Mayor Megan Barry, Metro-Nashville Department of Public Works, and the Natural Resources Defense Council (NRDC) Nashville Food Waste Initiative are challenging local businesses to measure their food waste, set a food-waste reduction target, and work to reduce their food waste.
Participating in the Mayor’s Food Saver Challenge will reduce the amount of food sent to Middle Tennessee landfills, while helping to relieve hunger by donating wholesome, edible food to local nonprofits serving over 110,000 food-insecure residents in Davidson County.
Both the Nashville Food Waste Initiative and the Mayor’s Restaurant Challenge focus on landfill-diversion strategies based on the U.S. EPA’s Food Recovery Hierarchy, which outlines, in rank order, the most effective management strategies for wasted food that offer the greatest amount of environmental, social and economic benefits.

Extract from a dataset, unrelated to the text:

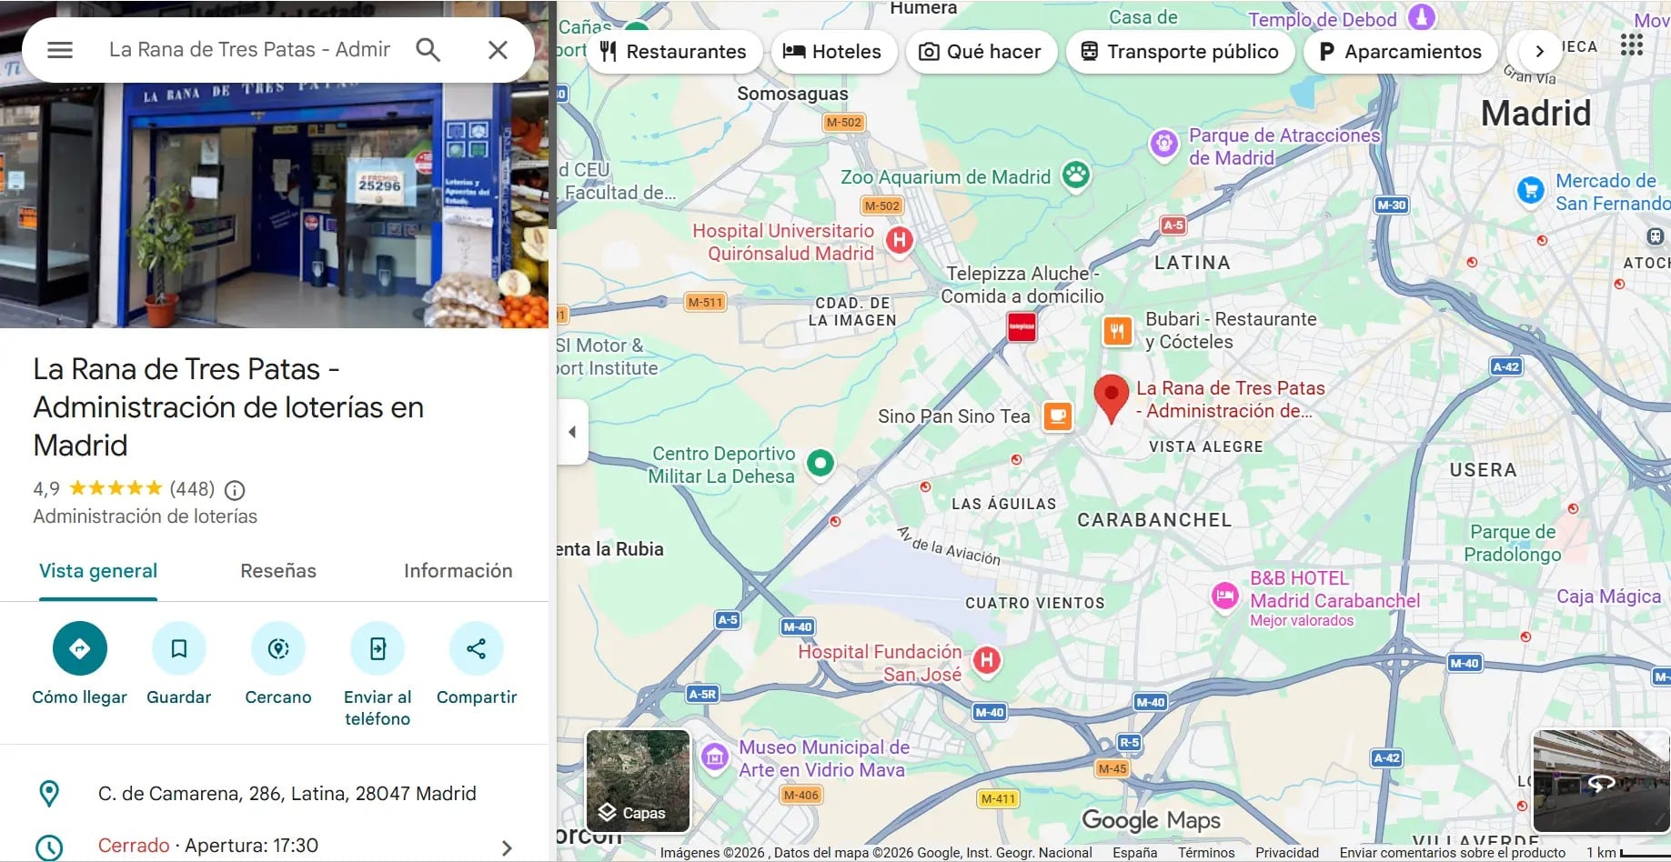Expand opening hours chevron
This screenshot has width=1671, height=862.
click(x=507, y=847)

Forty percent of all food in America goes uneaten, with 95 percent of that wasted food ending up in landfills or incinerators, according to NRDC. In 2015, NRDC selected Nashville as its pilot city for developing high-impact local policies and on-the-ground actions to address food waste. The Waste Reduction & Recycling subcommittee for Mayor Barry’s Livable Nashville Committee has been collaborating with NRDC’s Nashville Food Waste Initiative to set measurable goals and recommendations to increase composting and reduce food waste generated in Davidson County across municipal, residential, and commercial sectors.